Stigmella pretiosa

Scientific classification
- Kingdom: Animalia
- Phylum: Arthropoda
- Clade: Pancrustacea
- Class: Insecta
- Order: Lepidoptera
- Family: Nepticulidae
- Genus: Stigmella
- Species: S. pretiosa
- Binomial name: Stigmella pretiosa (Heinemann, 1862)
- Synonyms: Nepticula pretiosa Heinemann, 1862; Nepticula bollii Frey, 1873; Nepticula tatrensis Borkowski, 1970;

= Stigmella pretiosa =

- Authority: (Heinemann, 1862)
- Synonyms: Nepticula pretiosa Heinemann, 1862, Nepticula bollii Frey, 1873, Nepticula tatrensis Borkowski, 1970

Species of moth

Stigmella pretiosa is a moth of the family Nepticulidae.
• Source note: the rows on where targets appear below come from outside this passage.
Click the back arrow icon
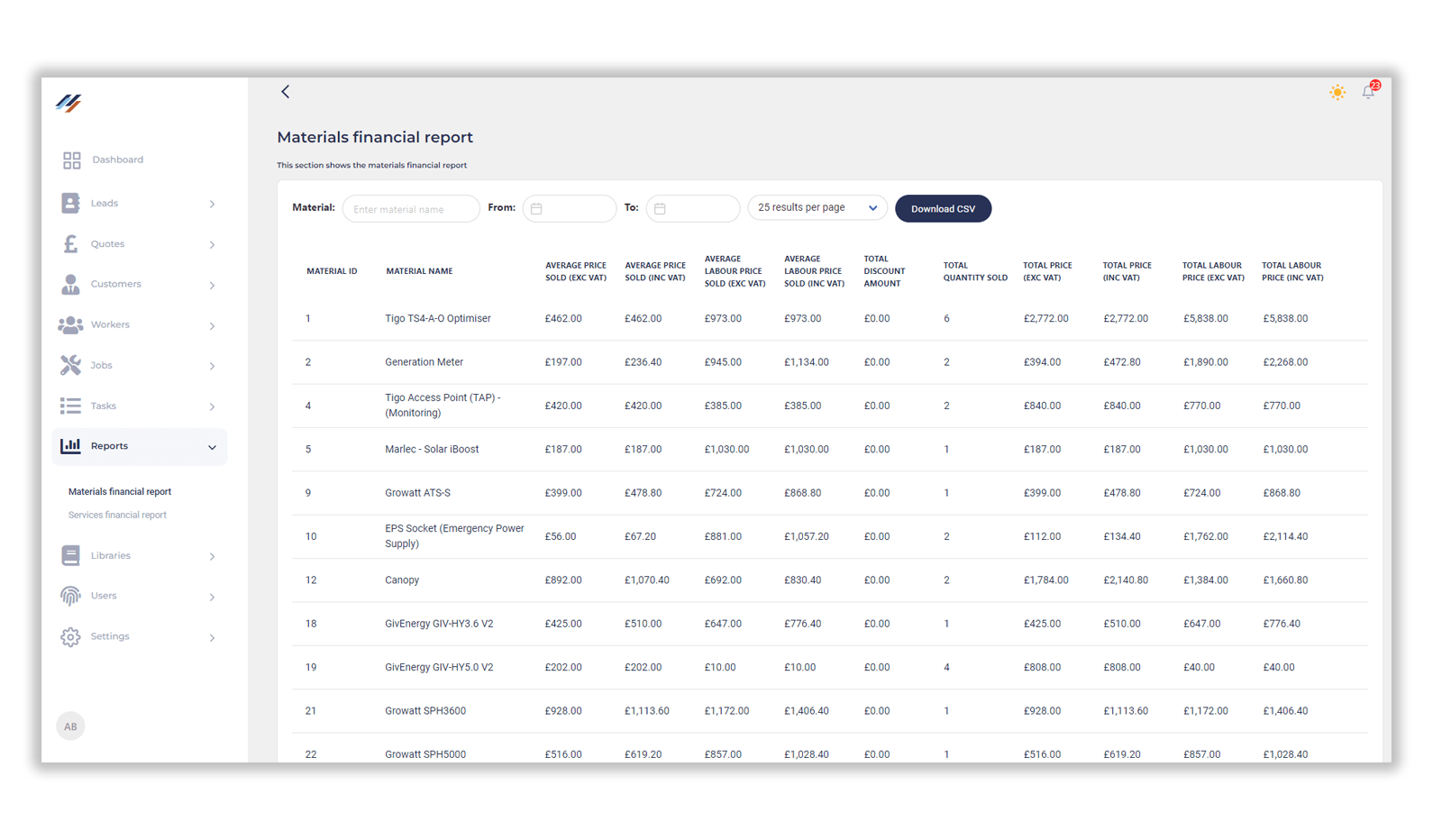Image resolution: width=1433 pixels, height=840 pixels. pos(285,92)
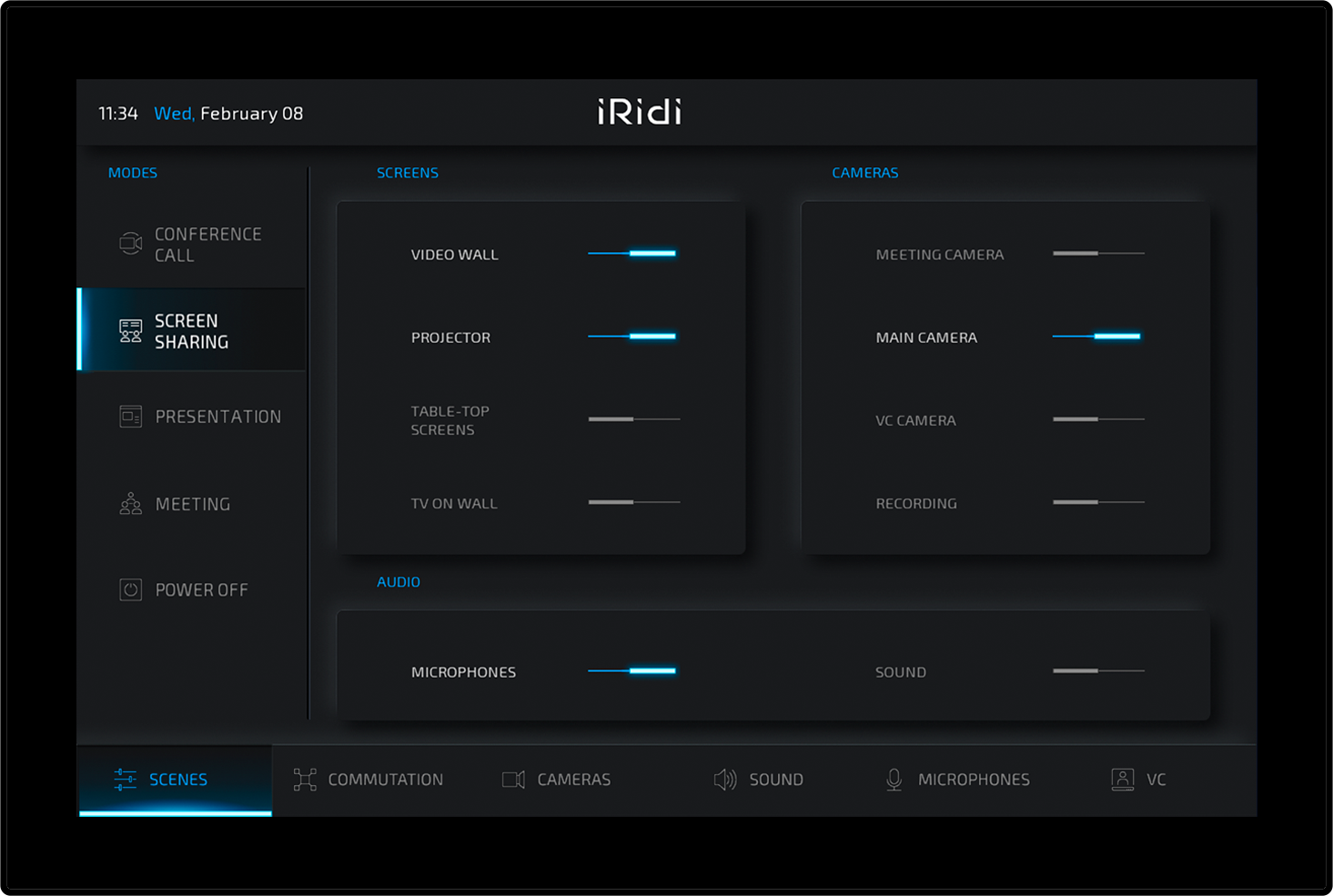
Task: Mute the Microphones toggle in Audio
Action: (x=633, y=671)
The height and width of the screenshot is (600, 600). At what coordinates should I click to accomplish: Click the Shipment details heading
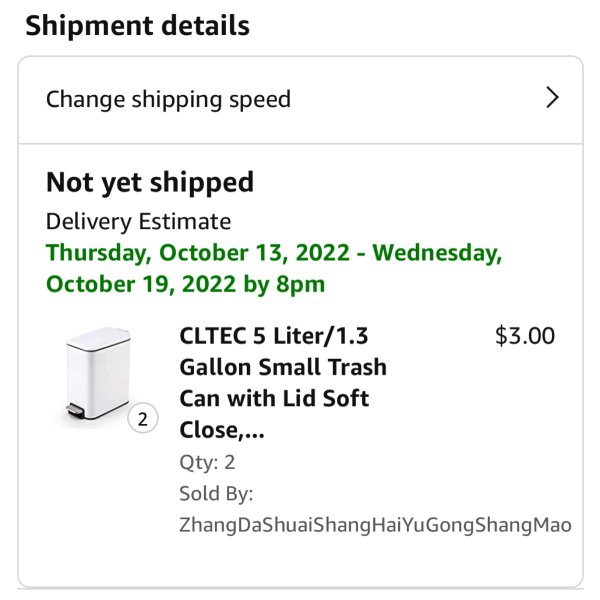pyautogui.click(x=137, y=26)
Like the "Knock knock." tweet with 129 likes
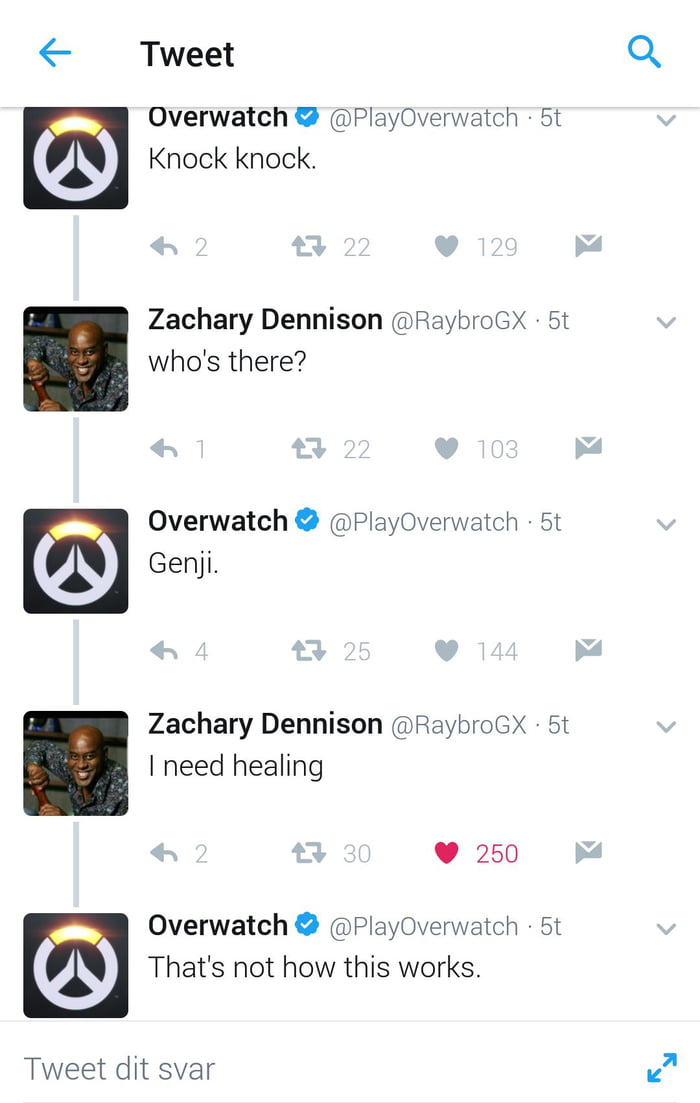This screenshot has height=1103, width=700. tap(446, 246)
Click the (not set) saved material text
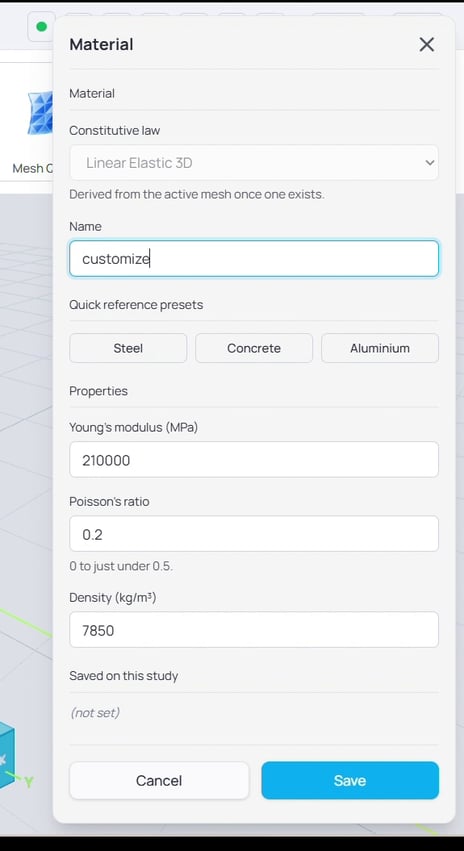464x851 pixels. (94, 713)
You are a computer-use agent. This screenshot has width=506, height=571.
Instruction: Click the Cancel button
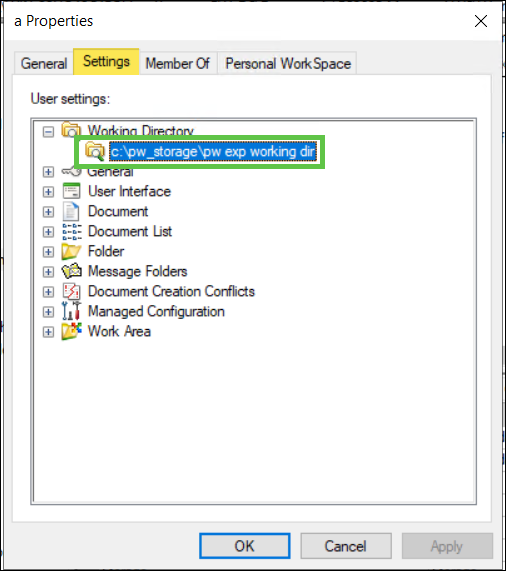tap(346, 546)
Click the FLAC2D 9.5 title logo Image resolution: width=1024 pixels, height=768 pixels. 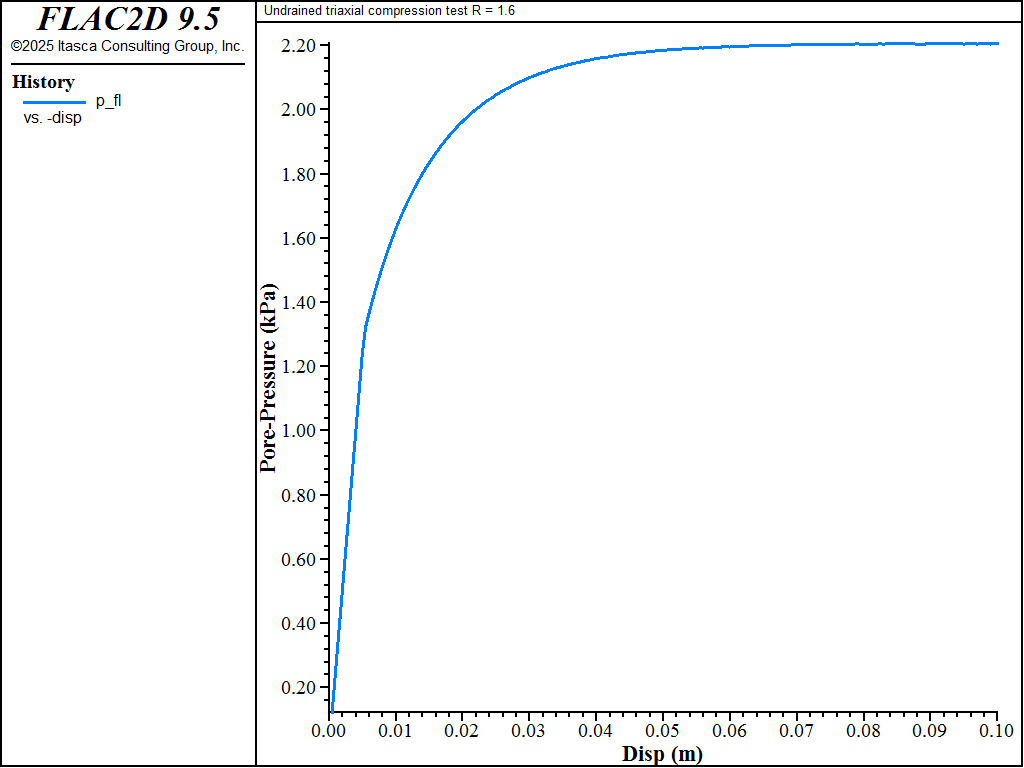click(128, 19)
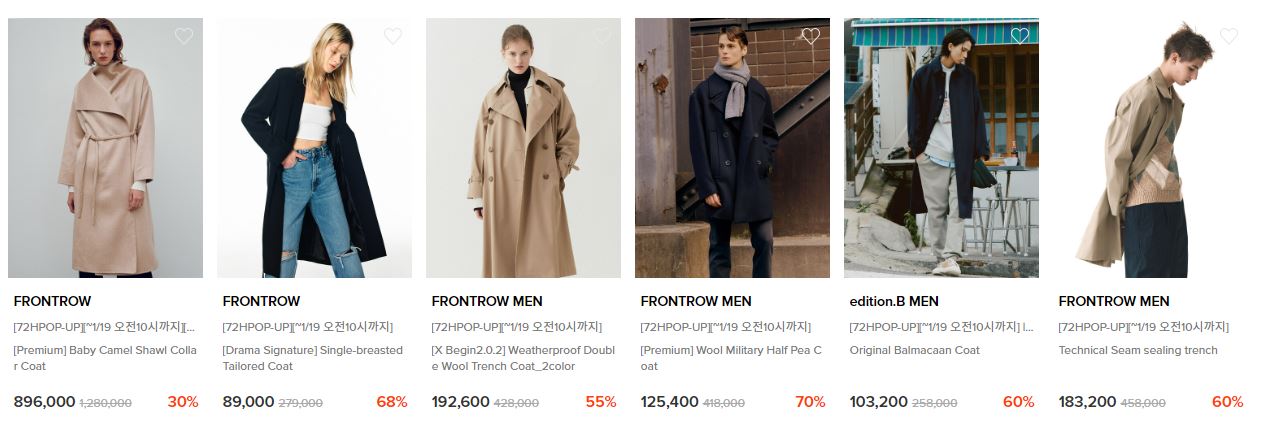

It is found from Fennoscandia to the Alps, and from Scotland to the Baltic region and Slovakia.

The wingspan is 5.5-6.5 mm. There is one generation per year.

The larvae feed on Geum montanum, Geum rivale, Geum urbanum, Rubus caesius, Rubus fruticosus, Rubus idaeus and Rubus macrophyllus. They mine the leaves of their host plant.